_EXERCISE GOAL_
The required result is each line of the entries below containing the string "dimensions".
◇ ◇ ◇
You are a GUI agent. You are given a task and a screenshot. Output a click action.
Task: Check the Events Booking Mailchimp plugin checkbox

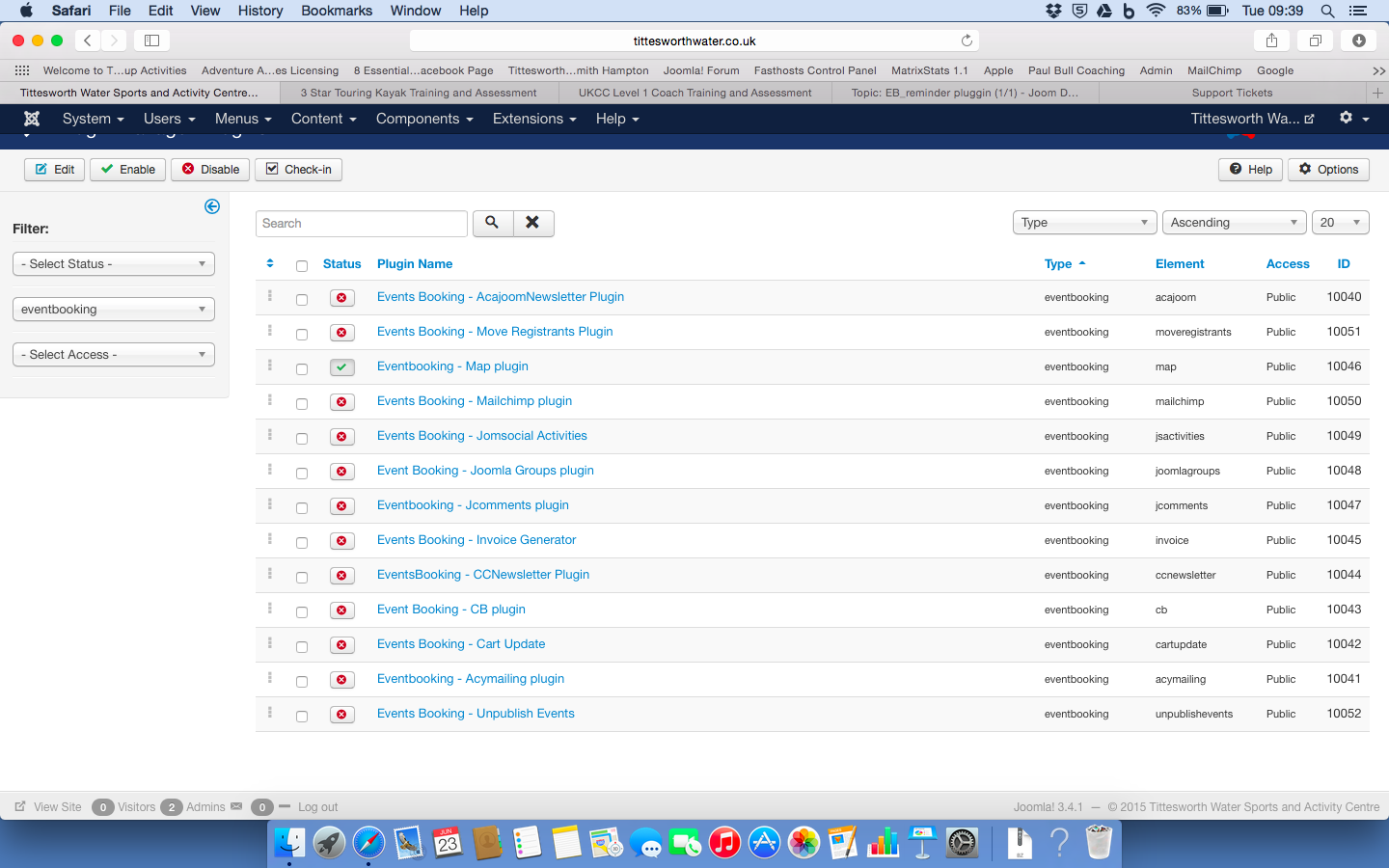[x=302, y=403]
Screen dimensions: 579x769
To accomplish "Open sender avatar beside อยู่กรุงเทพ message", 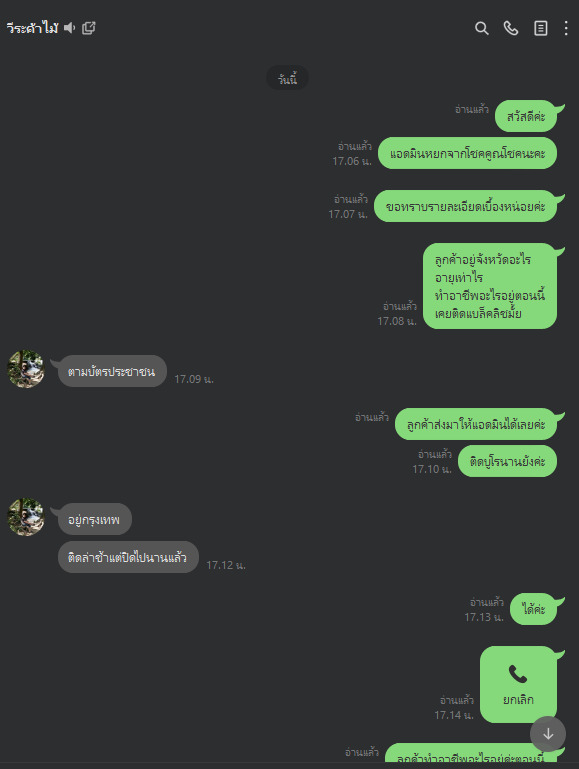I will [x=26, y=517].
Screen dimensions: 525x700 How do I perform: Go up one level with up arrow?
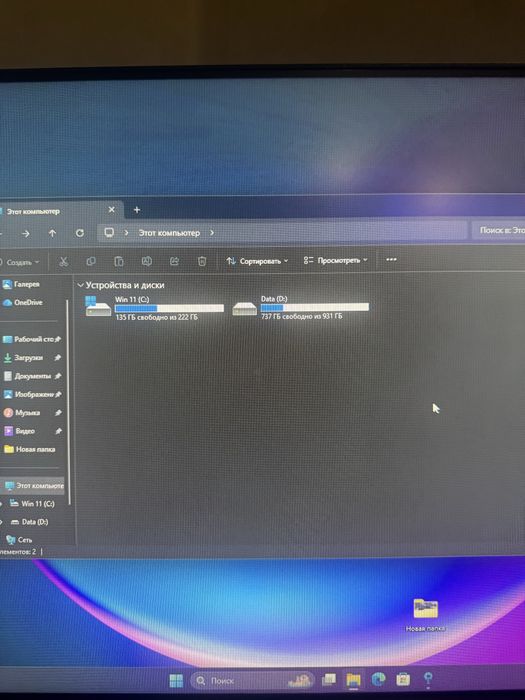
◇ ◇ ◇
_SOLUTION_
Screen dimensions: 579x769
Screen dimensions: 525x700 How do I perform: Go up one level with up arrow?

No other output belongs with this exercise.